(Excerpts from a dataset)
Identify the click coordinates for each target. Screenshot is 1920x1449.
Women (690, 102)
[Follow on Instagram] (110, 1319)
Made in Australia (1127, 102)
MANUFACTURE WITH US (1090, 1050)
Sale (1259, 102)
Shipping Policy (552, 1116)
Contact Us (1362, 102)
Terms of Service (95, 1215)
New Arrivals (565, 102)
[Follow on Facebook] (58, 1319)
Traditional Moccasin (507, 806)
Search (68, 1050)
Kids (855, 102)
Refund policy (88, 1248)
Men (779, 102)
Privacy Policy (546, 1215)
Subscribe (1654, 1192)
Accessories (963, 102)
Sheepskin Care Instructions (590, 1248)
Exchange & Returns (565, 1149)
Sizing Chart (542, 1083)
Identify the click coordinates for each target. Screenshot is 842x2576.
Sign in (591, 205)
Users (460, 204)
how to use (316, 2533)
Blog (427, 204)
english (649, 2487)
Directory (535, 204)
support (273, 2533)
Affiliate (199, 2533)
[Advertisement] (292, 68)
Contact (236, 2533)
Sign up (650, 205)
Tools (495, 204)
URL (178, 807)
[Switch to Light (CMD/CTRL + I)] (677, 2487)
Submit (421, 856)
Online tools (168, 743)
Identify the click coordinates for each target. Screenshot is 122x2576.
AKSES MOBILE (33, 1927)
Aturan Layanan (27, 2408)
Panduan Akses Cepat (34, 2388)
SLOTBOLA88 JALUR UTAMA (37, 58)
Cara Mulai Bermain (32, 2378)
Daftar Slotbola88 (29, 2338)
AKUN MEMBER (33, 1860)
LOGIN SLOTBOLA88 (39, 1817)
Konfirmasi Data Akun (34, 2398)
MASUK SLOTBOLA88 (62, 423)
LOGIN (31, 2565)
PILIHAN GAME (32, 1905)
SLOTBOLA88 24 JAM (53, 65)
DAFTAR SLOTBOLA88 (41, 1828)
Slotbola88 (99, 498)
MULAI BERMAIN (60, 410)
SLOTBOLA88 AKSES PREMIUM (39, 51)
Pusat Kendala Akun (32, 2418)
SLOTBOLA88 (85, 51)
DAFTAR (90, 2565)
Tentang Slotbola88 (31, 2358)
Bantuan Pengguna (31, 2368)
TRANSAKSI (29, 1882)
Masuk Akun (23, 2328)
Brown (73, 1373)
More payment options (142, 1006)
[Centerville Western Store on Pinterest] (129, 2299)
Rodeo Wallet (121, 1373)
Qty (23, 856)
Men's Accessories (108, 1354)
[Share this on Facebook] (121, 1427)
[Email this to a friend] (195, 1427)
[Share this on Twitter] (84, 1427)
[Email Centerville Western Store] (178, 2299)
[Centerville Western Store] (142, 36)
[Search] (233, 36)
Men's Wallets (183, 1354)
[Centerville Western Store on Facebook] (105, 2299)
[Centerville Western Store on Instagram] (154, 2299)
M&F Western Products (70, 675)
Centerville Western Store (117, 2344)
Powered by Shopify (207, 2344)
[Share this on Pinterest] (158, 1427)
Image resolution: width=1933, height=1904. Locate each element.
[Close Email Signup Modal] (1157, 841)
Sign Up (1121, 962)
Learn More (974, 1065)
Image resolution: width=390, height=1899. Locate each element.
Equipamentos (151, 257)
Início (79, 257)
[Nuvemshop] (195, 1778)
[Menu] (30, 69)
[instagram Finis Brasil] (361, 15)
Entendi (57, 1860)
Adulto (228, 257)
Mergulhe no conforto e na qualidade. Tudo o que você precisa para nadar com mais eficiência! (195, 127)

(PROBLEM TO SOLVE)
Return, without any change, only the lines from the one containing "M&F Western Products (70, 675)" through the last line of the entries above.

(RESULT OF THE EXERCISE)
M&F Western Products (70, 675)
Centerville Western Store (117, 2344)
Powered by Shopify (207, 2344)
[Share this on Pinterest] (158, 1427)
Image resolution: width=1933, height=1904. Locate each element.
[Close Email Signup Modal] (1157, 841)
Sign Up (1121, 962)
Learn More (974, 1065)
Image resolution: width=390, height=1899. Locate each element.
Equipamentos (151, 257)
Início (79, 257)
[Nuvemshop] (195, 1778)
[Menu] (30, 69)
[instagram Finis Brasil] (361, 15)
Entendi (57, 1860)
Adulto (228, 257)
Mergulhe no conforto e na qualidade. Tudo o que você precisa para nadar com mais eficiência! (195, 127)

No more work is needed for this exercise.